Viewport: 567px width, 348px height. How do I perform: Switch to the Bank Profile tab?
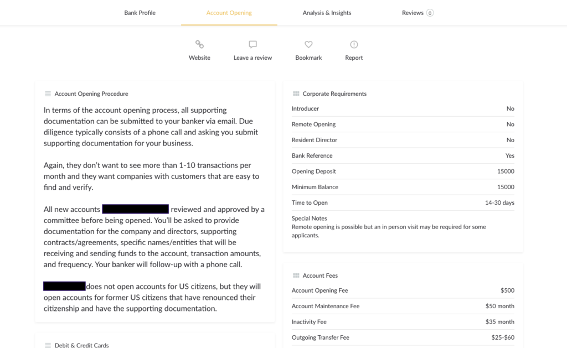[x=140, y=12]
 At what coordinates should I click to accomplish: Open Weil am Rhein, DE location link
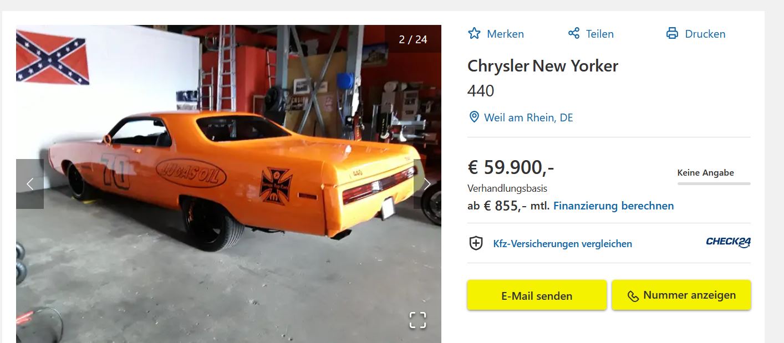coord(528,117)
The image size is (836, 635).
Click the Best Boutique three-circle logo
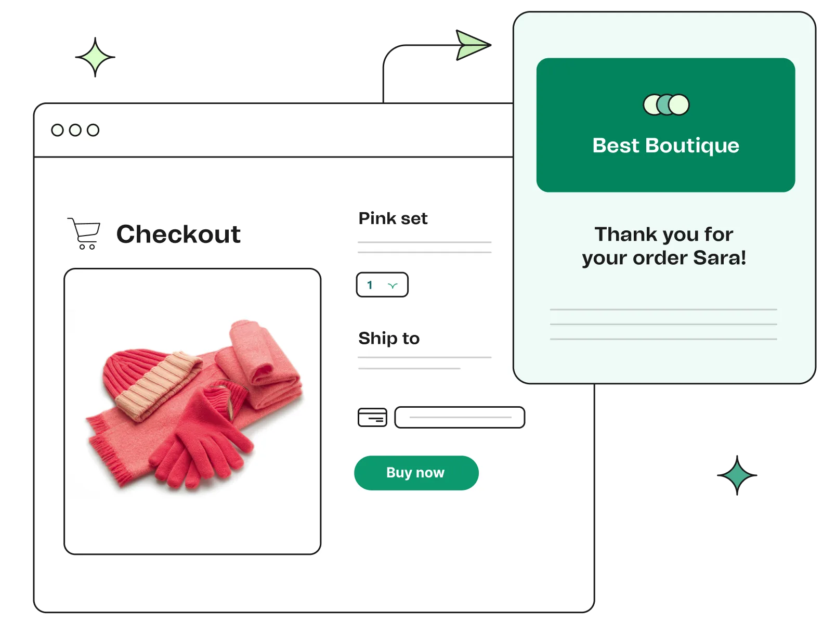666,105
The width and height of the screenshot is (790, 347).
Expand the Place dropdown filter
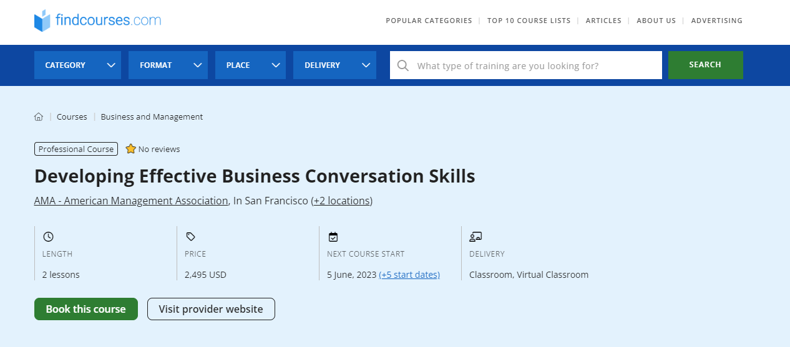coord(250,65)
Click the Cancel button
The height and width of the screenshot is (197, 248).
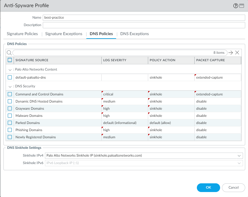point(233,187)
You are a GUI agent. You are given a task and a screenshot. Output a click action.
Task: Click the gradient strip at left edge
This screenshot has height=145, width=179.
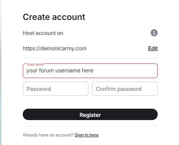coord(1,72)
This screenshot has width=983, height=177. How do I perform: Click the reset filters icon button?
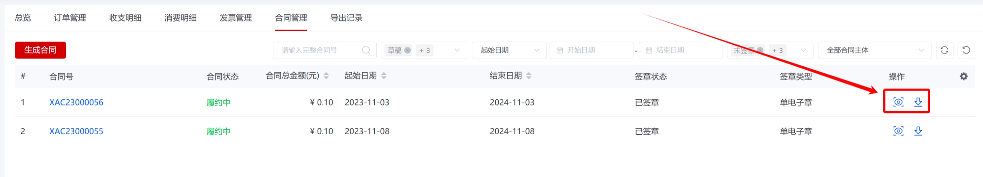click(x=966, y=50)
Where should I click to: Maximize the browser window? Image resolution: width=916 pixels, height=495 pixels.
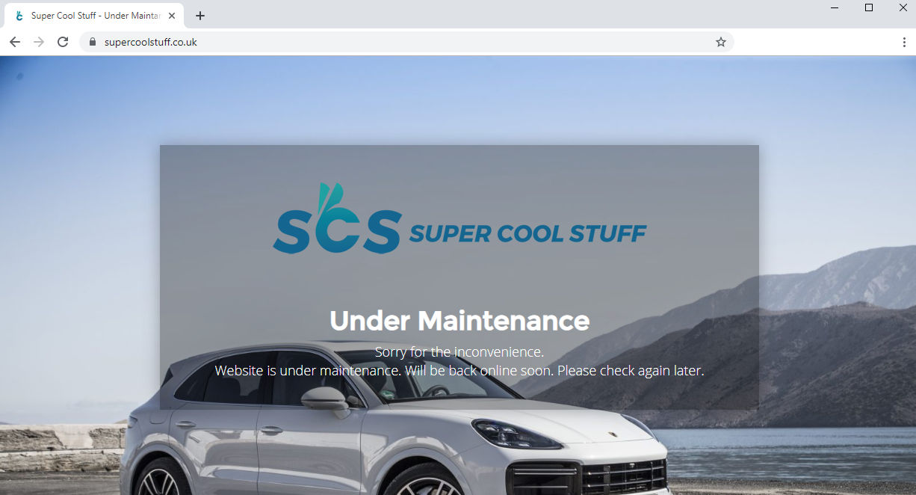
────────────────────────────────────────
HOW TO COMPLETE THIS TASK:
In your copy of the records above, include no pictures and match every line exactly.

RESPONSE BELOW:
Viewport: 567px width, 348px height. How do I perform: Switch to the Bank Profile tab?
[x=140, y=12]
 At what coordinates should I click to accomplish: Open Weil am Rhein, DE location link
coord(528,117)
The image size is (836, 635).
Click the Best Boutique three-circle logo
666,105
The width and height of the screenshot is (790, 347).
Expand the Place dropdown filter
coord(250,65)
Click the Cancel button
The height and width of the screenshot is (197, 248).
point(233,187)
You are a GUI agent. You are given a task and a screenshot. Output a click action.
Task: Click the gradient strip at left edge
This screenshot has height=145, width=179.
coord(1,72)
This screenshot has width=983, height=177. How do I perform: Click the reset filters icon button?
click(x=966, y=50)
Where should I click to: Maximize the browser window? Image resolution: width=916 pixels, height=495 pixels.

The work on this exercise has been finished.